把手部分のある土器のフチは、ほかの実用土器よりも幅広のフチがつけられており、これでは中の煮物を取り出しにくい。なんのためにわざわざつけられたのか?

上から見ると、女神の顔がある突出部分から把手部分まで、このフチがちょうど祈りを捧げる女神の腕になっていることがわかる。しかしそのためだけではないだろう。田中基はこの土器や深鉢の中身は濁酒(どぶろく)だったのであり、その白い液体こそは父親の精液を表したと考えた。

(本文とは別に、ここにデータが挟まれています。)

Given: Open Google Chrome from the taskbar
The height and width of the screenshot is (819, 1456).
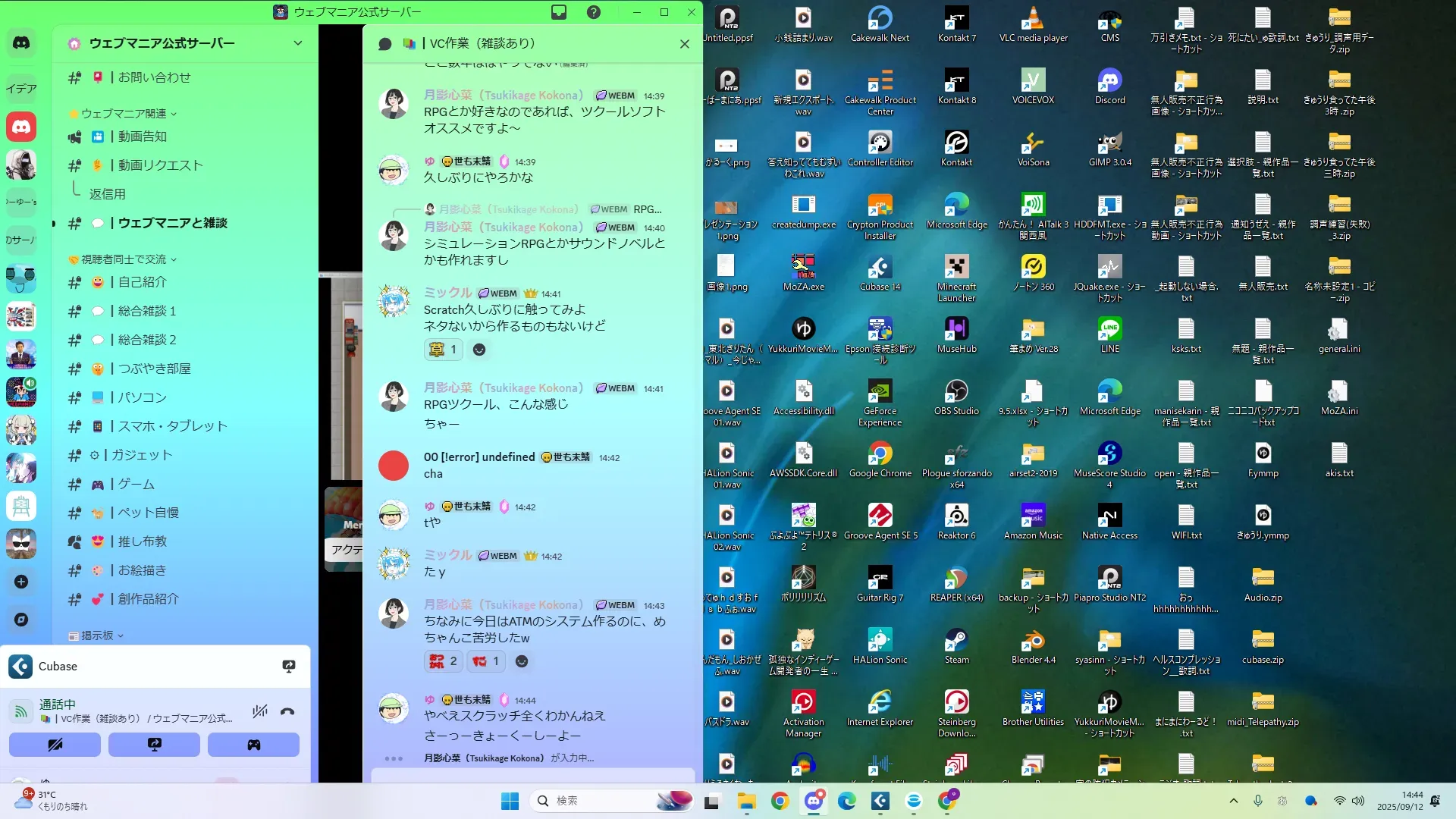Looking at the screenshot, I should (x=780, y=801).
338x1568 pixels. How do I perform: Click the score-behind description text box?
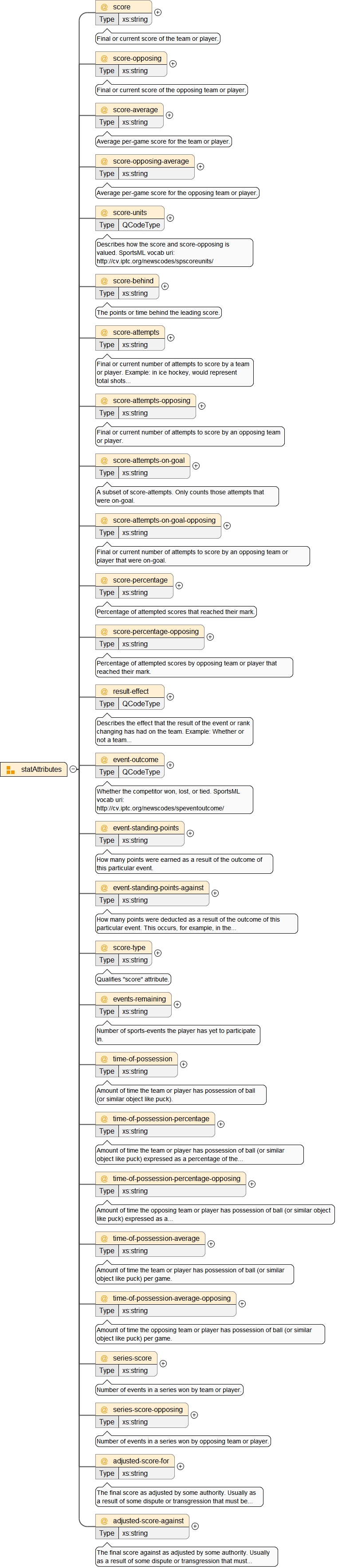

人面土器や香炉土器とともに両側や片側に注ぎ口がついた土器が出てくる。




この注ぎ口の手前には男の顔が描かれる。つまり注ぎ口がそのまま男の男根に見立てられたつくりなのであるという。
古墳時代には古墳そばの水流分岐点で水祭祀が行われ、祖霊の回帰を祈って「はそう」という注ぎ口のない土器で水をこぼす儀式が行われていた。注ぐときに竹製の注ぎ口を巫女や巫師がそっと差し込んで、マジックのようにスムーズに注いだことを以前書いた。
縄文のシャーマンは白いドブロクをニョイン型の炉に注いで擬似性交させていたというのである。

なるほどであるが、違う見方もできる。
土器を煮炊きや祭祀に考えたいのは考古学者の学術的嗜好性だろうが、なぜ産湯をわかしたとは思えないのか?

この祭祀場はもしや出産儀式だったとしたら?
実におめでたい祭祀になるではないか。
人面土器には中から吹き零れたあとがあるために、学者はこれは煮炊きに違いないとするが、お湯ででもひきこぼれは起こる。その煮沸した産湯をさましてから産婆は赤ちゃんを奇麗に洗い上げる。つい戦後まで助産婦といえば「お湯をわかしなさい」である。
たらいのふちは少し幅広で、そこに重たい初児の尻をあてがうと、持つ側はかなり楽である。

ふと気がついたことではあるが。


◆把手部のふたつの穴は新月と満月
把手部には大きな穴が二つ、両側にうがたれている。
実はこの穴は古い時代の土器では、突出部として人面が在る場所ににも存在した。そこのはもともと女神の顔としての大きな目で存在したのだと思う。

ところがある土器で、片目が開いていないものが出た。右だったり左だったり一定しないが、片目の顔がついていた。こういう絵柄は仮面でもある。片目が開けられていないのである。
片目であるならこの女神は生贄ゆえにそうされたことも充分考えうる。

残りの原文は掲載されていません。